An exact copy of all the data below is required.

• _Supplied material_
※
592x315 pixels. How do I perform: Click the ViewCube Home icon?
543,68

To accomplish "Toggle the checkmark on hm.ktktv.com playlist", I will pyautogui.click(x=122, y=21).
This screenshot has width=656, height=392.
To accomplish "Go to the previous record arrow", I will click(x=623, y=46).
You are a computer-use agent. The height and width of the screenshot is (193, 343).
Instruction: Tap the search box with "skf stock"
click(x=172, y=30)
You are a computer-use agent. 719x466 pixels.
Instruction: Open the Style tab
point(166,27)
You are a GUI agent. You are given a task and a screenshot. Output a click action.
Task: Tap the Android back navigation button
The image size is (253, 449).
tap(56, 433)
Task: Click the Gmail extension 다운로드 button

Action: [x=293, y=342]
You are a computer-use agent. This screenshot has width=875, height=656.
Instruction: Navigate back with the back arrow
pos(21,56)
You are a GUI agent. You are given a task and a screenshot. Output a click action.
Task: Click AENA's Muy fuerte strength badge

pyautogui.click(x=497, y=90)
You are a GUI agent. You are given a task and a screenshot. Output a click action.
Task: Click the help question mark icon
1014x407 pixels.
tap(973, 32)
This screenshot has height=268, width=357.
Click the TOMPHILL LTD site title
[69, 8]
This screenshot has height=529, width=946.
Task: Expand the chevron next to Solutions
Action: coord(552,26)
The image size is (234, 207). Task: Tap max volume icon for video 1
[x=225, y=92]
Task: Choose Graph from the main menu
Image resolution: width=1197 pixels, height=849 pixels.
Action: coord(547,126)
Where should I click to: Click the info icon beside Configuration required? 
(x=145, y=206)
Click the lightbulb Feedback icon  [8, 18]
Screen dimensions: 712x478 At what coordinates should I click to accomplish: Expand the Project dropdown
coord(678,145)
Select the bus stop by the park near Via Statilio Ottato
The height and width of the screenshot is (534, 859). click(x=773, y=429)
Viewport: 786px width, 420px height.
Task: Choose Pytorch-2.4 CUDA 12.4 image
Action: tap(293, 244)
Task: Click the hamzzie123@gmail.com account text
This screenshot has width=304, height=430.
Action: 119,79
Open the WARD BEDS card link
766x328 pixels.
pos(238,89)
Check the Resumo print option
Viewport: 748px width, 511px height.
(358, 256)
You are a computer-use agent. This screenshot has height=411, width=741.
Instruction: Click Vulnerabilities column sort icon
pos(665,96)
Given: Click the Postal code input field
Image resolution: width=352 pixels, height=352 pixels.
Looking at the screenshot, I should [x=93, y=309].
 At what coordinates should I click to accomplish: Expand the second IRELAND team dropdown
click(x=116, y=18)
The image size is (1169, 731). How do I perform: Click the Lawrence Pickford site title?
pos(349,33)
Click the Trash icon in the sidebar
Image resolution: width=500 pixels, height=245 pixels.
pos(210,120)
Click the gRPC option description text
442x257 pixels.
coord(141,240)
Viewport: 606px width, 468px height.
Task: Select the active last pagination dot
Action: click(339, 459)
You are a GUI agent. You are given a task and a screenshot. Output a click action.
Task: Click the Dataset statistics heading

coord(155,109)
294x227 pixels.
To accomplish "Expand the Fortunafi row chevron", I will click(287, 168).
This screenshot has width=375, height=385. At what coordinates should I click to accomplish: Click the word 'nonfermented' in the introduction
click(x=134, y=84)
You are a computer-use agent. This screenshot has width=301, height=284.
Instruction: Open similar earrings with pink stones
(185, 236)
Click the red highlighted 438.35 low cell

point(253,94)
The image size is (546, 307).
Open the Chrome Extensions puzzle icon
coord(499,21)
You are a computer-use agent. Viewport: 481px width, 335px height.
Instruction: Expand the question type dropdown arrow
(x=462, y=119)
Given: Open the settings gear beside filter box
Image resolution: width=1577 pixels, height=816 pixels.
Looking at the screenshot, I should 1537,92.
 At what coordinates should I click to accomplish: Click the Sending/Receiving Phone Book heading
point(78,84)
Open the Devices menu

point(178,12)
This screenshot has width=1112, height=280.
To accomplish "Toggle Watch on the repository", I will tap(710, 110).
※
• _The completed task_
592x315 pixels. How do I perform: Click the ViewCube Home icon?
543,68

To accomplish "Toggle the checkmark on hm.ktktv.com playlist", I will pyautogui.click(x=122, y=21).
This screenshot has width=656, height=392.
To accomplish "Go to the previous record arrow", I will click(x=623, y=46).
You are a computer-use agent. The height and width of the screenshot is (193, 343).
Instruction: Tap the search box with "skf stock"
click(x=172, y=30)
You are a computer-use agent. 719x466 pixels.
Instruction: Open the Style tab
point(166,27)
You are a GUI agent. You are given a task and a screenshot. Output a click action.
Task: Tap the Android back navigation button
The image size is (253, 449).
tap(56, 433)
Task: Click the Gmail extension 다운로드 button

Action: [x=293, y=342]
You are a computer-use agent. This screenshot has width=875, height=656.
Instruction: Navigate back with the back arrow
pos(21,56)
You are a GUI agent. You are given a task and a screenshot. Output a click action.
Task: Click AENA's Muy fuerte strength badge

pyautogui.click(x=497, y=90)
You are a GUI agent. You are given a task and a screenshot. Output a click action.
Task: Click the help question mark icon
1014x407 pixels.
tap(973, 32)
This screenshot has height=268, width=357.
Click the TOMPHILL LTD site title
[69, 8]
This screenshot has height=529, width=946.
Task: Expand the chevron next to Solutions
Action: coord(552,26)
The image size is (234, 207). Task: Tap max volume icon for video 1
[x=225, y=92]
Task: Choose Graph from the main menu
Image resolution: width=1197 pixels, height=849 pixels.
Action: coord(547,126)
Where should I click to: Click the info icon beside Configuration required? 
(x=145, y=206)
Click the lightbulb Feedback icon  [8, 18]
Screen dimensions: 712x478 At what coordinates should I click to accomplish: Expand the Project dropdown
coord(678,145)
Select the bus stop by the park near Via Statilio Ottato
The height and width of the screenshot is (534, 859). click(x=773, y=429)
Viewport: 786px width, 420px height.
Task: Choose Pytorch-2.4 CUDA 12.4 image
Action: tap(293, 244)
Task: Click the hamzzie123@gmail.com account text
This screenshot has width=304, height=430.
Action: 119,79
Open the WARD BEDS card link
766x328 pixels.
pos(238,89)
Check the Resumo print option
Viewport: 748px width, 511px height.
(358, 256)
You are a computer-use agent. This screenshot has height=411, width=741.
Instruction: Click Vulnerabilities column sort icon
pos(665,96)
Given: Click the Postal code input field
Image resolution: width=352 pixels, height=352 pixels.
Looking at the screenshot, I should [x=93, y=309].
 At what coordinates should I click to accomplish: Expand the second IRELAND team dropdown
click(x=116, y=18)
The image size is (1169, 731). How do I perform: Click the Lawrence Pickford site title?
pos(349,33)
Click the Trash icon in the sidebar
Image resolution: width=500 pixels, height=245 pixels.
pos(210,120)
Click the gRPC option description text
442x257 pixels.
coord(141,240)
Viewport: 606px width, 468px height.
Task: Select the active last pagination dot
Action: click(339, 459)
You are a GUI agent. You are given a task and a screenshot. Output a click action.
Task: Click the Dataset statistics heading

coord(155,109)
294x227 pixels.
To accomplish "Expand the Fortunafi row chevron", I will click(287, 168).
This screenshot has width=375, height=385. At what coordinates should I click to accomplish: Click the word 'nonfermented' in the introduction
click(x=134, y=84)
You are a computer-use agent. This screenshot has width=301, height=284.
Instruction: Open similar earrings with pink stones
(185, 236)
Click the red highlighted 438.35 low cell

point(253,94)
The image size is (546, 307).
Open the Chrome Extensions puzzle icon
coord(499,21)
You are a computer-use agent. Viewport: 481px width, 335px height.
Instruction: Expand the question type dropdown arrow
(x=462, y=119)
Given: Open the settings gear beside filter box
Image resolution: width=1577 pixels, height=816 pixels.
Looking at the screenshot, I should 1537,92.
 At what coordinates should I click to accomplish: Click the Sending/Receiving Phone Book heading
point(78,84)
Open the Devices menu

point(178,12)
This screenshot has width=1112, height=280.
To accomplish "Toggle Watch on the repository", I will tap(710, 110).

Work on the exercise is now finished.